# [PROVIDED PASSAGE]
Skin Cancer Screening
There is not a more common cancer in the country than skin cancer. So it is important to know the ins and outs of a skin cancer screening that can be done by both yourself and a doctor.
A screening basically looks out for tell-tale signs of skin cancer. Screenings can then lead to a biopsy if the screener suspects possible cancer.
Screenings are best performed by dermatologists. They shouldn’t take longer than 20 minutes. They usually require the patient to remove all their clothing. But gowns are available.
The doctor will exam the patient from head to toe for signs of melanoma other cancers, paying close attention to moles on the body.
This part is as simple as ABC—well, ABCDE.
A, stands for asymmetry. Moles with odd shapes are concerning.
B, border: the border of a mole shouldn’t be too misshaped.
C, color: the color of the mole should be even.
D, diameter: the size of the mole should be no bigger than a pencil eraser.
E, evolving: moles that are beginning to change size and shape are red flags
Ahead of these screenings, it is important not to wear any makeup. Your skin should be fully exposed.
If there are any red flags, your dermatologist will call for a biopsy. This is a test that takes a small skin sample from the patient and puts it under a microscope to make sure there are no cancer cells.
The risk of skin cancer rises with the more exposure to intense sun rays. Always use sunscreen and avoid tanning salons, especially if you have light skin, blonde or red hair, and a number of freckles or moles.

# [INFORMATION SUPPLIED]
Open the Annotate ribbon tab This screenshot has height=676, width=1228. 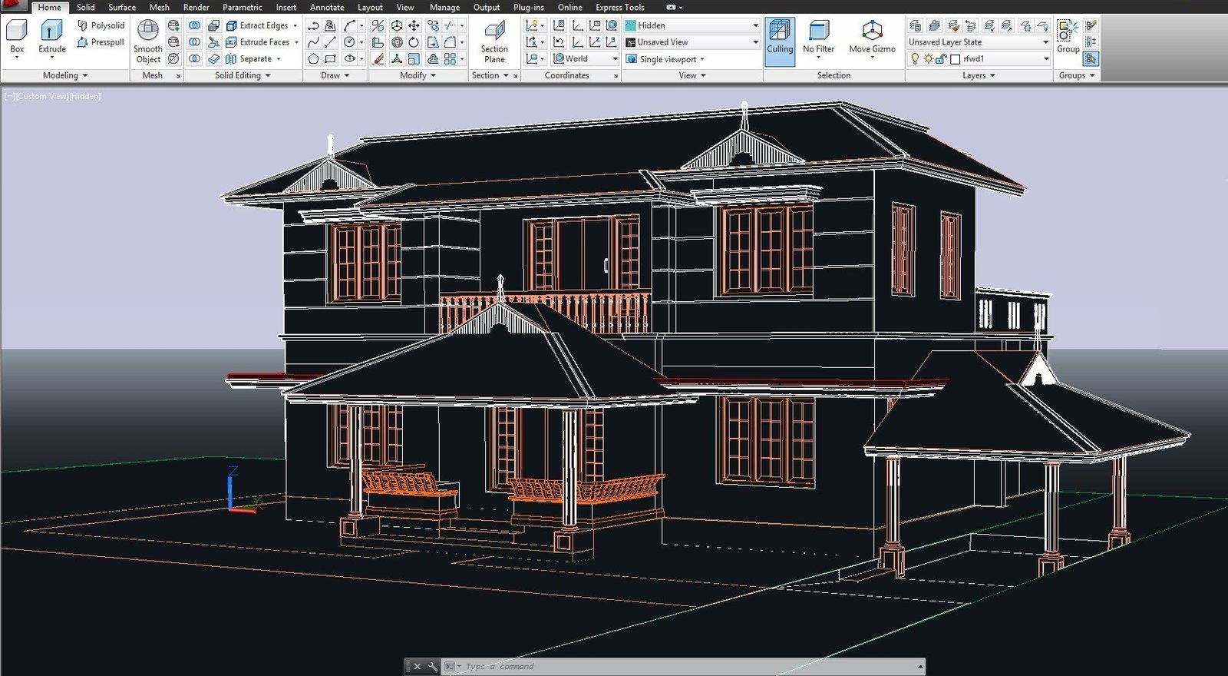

# [WHAT TO WORK ON]
Retype the part of the skin cancer screening text above starting at "B, border: the" and ending at "no cancer cells.", with every word and mark unchanged.

# [OUTPUT FOR THIS EXERCISE]
B, border: the border of a mole shouldn’t be too misshaped.
C, color: the color of the mole should be even.
D, diameter: the size of the mole should be no bigger than a pencil eraser.
E, evolving: moles that are beginning to change size and shape are red flags
Ahead of these screenings, it is important not to wear any makeup. Your skin should be fully exposed.
If there are any red flags, your dermatologist will call for a biopsy. This is a test that takes a small skin sample from the patient and puts it under a microscope to make sure there are no cancer cells.